Apart from them, what the rest of the leaders are doing in relation to the elections to the European Parliament is nothing more than pure ‘posturing’. And some of them are taking more than their fair share of risks. This is the case of Ely Schlein, secretary general of the Democratic Party (PD) since February 2023. This young Bolognese jurist has gone from defeat to defeat (Lazio, Lombardy, Unmbria, Basilicata, etc.), and her poor record is reduced to a victory in the elections for the Sardinian government, which she won by the narrowest of margins and thanks to the lack of collaboration between the three centre-right parties.

Schlein's main risk is that, not only will he not be able to raise the pitiful 19% of the vote obtained by the PD in the September 2022 elections, but he may not even surpass what Nicola Zingaretti obtained five years ago (22.9% of the vote). Zingaretti also had the advantage that he had been elected secretary general of the party only three months earlier, which gave him little room for manoeuvre, and that he was supported by the party apparatus (as well as dominating one of the PD's major currents). Now, Schlein, who has not been at the head of the party for three months, but who, by the time of the European elections, will have spent almost a year and a half since she surprisingly won the PD primaries, risks, with a poor result, being ousted by the party's ‘heavyweights’. A party that, since its foundation back in October 2007, has been crushed in the general elections of 2008, 2018 and 2022, and which won the 2013 elections by the narrowest of margins. And which has already had four elected general secretaries and three more interim general secretaries: shouldn't they be thinking about a re-foundation? It would be better for them.

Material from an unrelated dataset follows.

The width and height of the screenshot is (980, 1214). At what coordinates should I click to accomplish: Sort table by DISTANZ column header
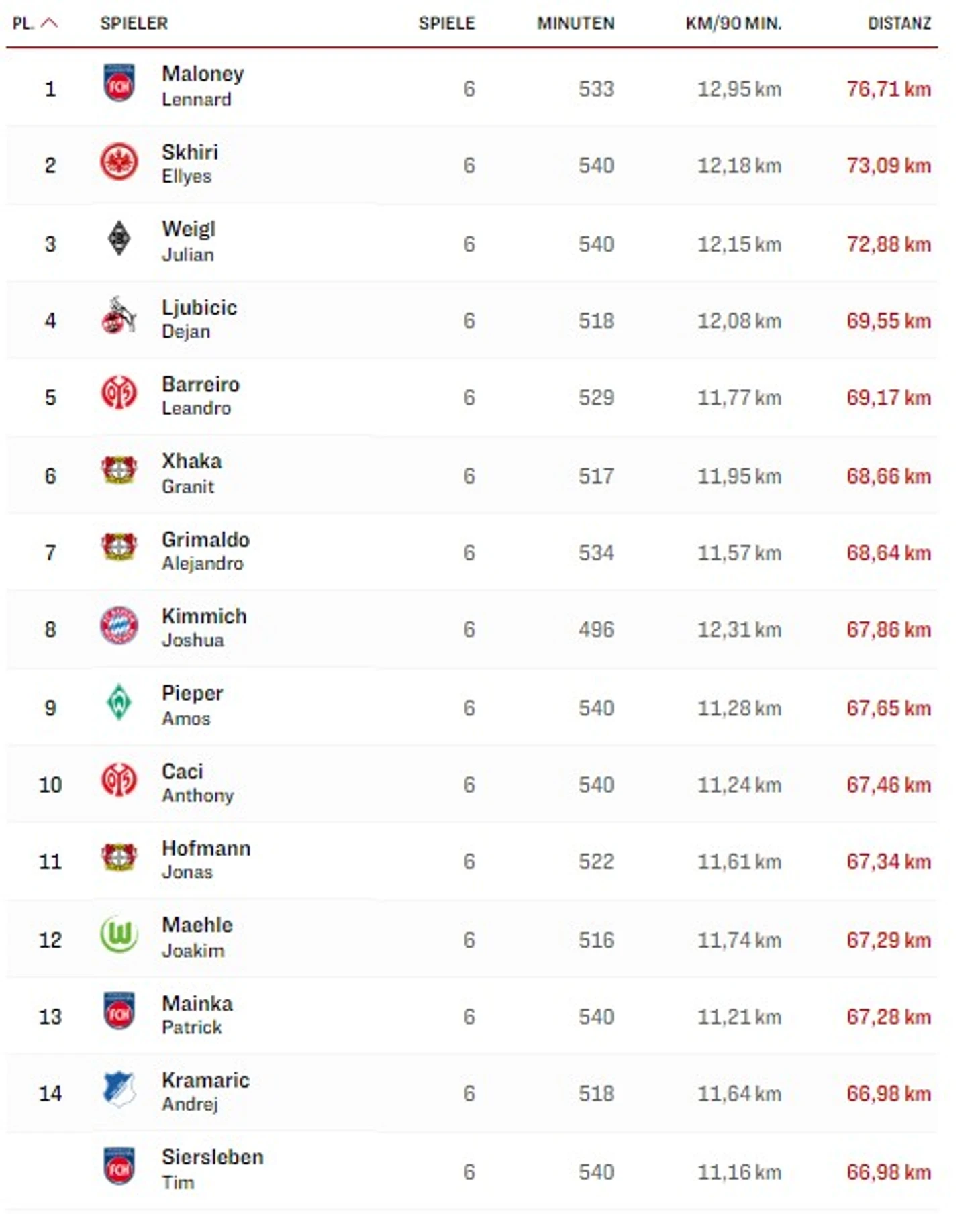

And President Meloni is not doing anything special: the country went from +3.8% growth in 2022 to +0.9% in 2023, and in this first quarter of the year it has only managed to add a poor +0.3%. The national debt to GDP ratio has improved substantially in recent times: from 147.1% to 137.3% at the end of 2023. But even these figures cannot hide this reality, as it is due to the loss of population: if the average Italian owed 45,410 euros in 2021, this figure now rises to 48,535. The risk premium is quite low (134 percentage points), and the public accounts are in order, but the truth is that the transalpine citizenry has resigned itself to the fact that there is no political alternative despite the fact that important structural changes are still pending. Fed up with Renzi and Salvini, no major politician has emerged in recent times, so Meloni has every reason to be reassured.

Where Roman politics does seem to have made significant achievements is on the controversial issue of migration: after signing agreements with the Albanian and Egyptian governments, there are still flows of irregular immigrants, but in much smaller numbers. That's the thing about having gone from Euroscepticism to Europeanism: now the EU authorities do help, in exchange for forgetting about Trump and company. And that has its very positive effects.

We have to go back to the 17th Legislature (2023-18) to see the five years established by the Constitution fulfilled. But, at least today, everything seems to indicate that we will see this legislature complete five years of life once again. The fact is that the eleven years (2011-22) that the centre-right spent ‘crossing through the desert’ have been an excessively long ‘lapse’ of time for a part of the parliamentary arc traditionally accustomed to holding the presidency of the Council of Ministers. As a result, we are living through a period of striking tranquillity that can be altered by the natural tendency of the transalpine political class to seek conflict. However, at present, there is no hint of it, nor is there any indication that it will take place.

Pablo Martín de Santa Olalla Saludes is a lecturer at the Camilo José Cela University (UCJC) and author of the book ‘Italia, 2018-2023. De la esperanza a la desafección’ (Líber Factory, 2023).